EFMD Excellence in Practice Awards 2013: Strategic Direction Special Issue

Strategic Direction

ISSN: 0258-0543

Article publication date: 7 October 2013

243

Citation

(2013), "EFMD Excellence in Practice Awards 2013: Strategic Direction Special Issue", Strategic Direction, Vol. 29 No. 11. https://doi.org/10.1108/SD-09-2013-0065

Publisher

:

Emerald Group Publishing Limited


EFMD Excellence in Practice Awards 2013: Strategic Direction Special Issue

Article Type: Editorial From: Strategic Direction, Volume 29, Issue 11

In this, the 11th and final issue of Strategic Direction, Volume 29 we celebrate the winners of the EFMD Excellence in Practice Awards.

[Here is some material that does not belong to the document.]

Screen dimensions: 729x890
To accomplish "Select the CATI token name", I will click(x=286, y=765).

The awards, now in their 7th year, recognise leaning and development partnerships of demonstrable impact. Each year, we provide independently-written reviews of the winning cases, which fall into the following categories: executive development; talent development; professional development; organizational development; and a “special” category, for those cases which sit outside of the proceeding four areas. Due to the increasingly high standard of submissions, this year we also include a short précis of each of the highly-commended cases.

Our first review, “Danone harnesses the ‘benefit of doubt’”, details the “Leading Edge” partnership between Danone and London Business School. This experiential learning initiative was designed to encourage autonomy and “out-of-box” thinking amongst executives. Cohorts were placed in unusual and challenging learning environments in order to elicit different responses, and ultimately change their managerial mind-set.

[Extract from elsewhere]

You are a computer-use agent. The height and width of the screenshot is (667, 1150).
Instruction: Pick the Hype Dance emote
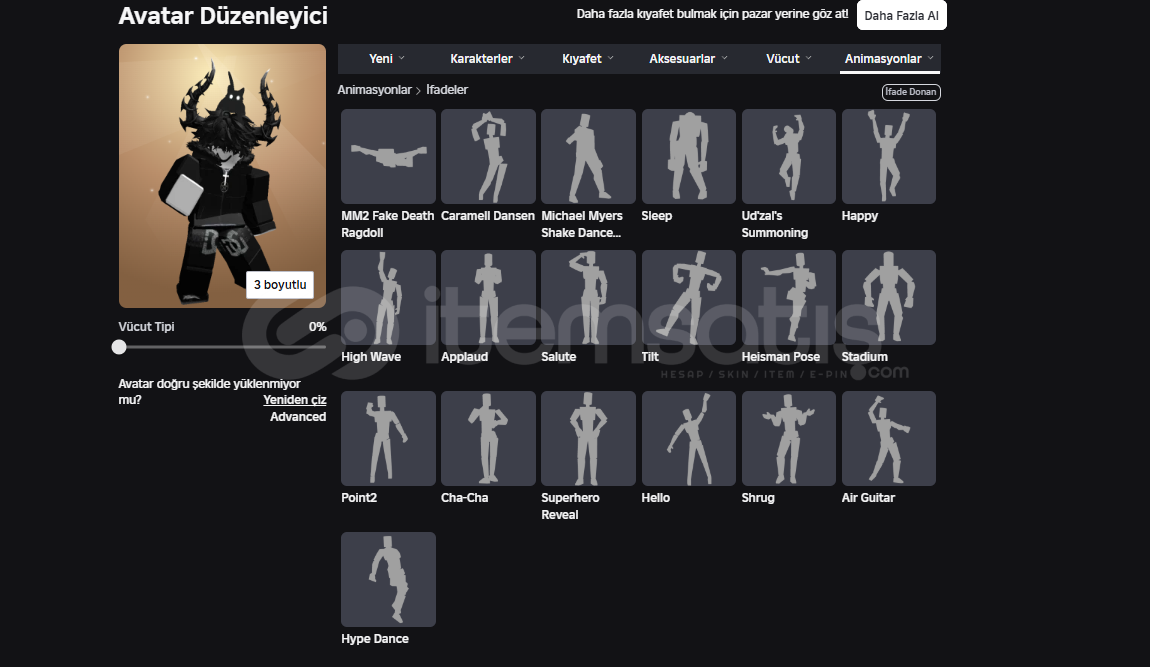[388, 579]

Next, “Going for gold: Atos lead on talent development” explains how collaboration between a leading business school and Europe’s foremost IT services company produced an executive development program that has generated a talent pool capable of leading key transformation initiatives.

The winning case from the professional development category is described in “Pathway to premium: creating investment advisors at Danske Bank”. A strategic review led to the creation of a number of Investment Advisor roles at Danske, with the purpose of strengthening its customer offer. Danske enlisted the help of IFL Executive Education at the Stockholm School of Economics (SSEIFL), who tailored a successful training program for these new roles.

Our next review, “Turning contract crises into challenges: EDF generates business transformation”, describes the role played by a company-wide learning and development program in achieving a business turnaround at ERDF, the EDF subsidiary that operates electricity distribution networks for most French municipalities. The paper was an award winner in the organizational development category.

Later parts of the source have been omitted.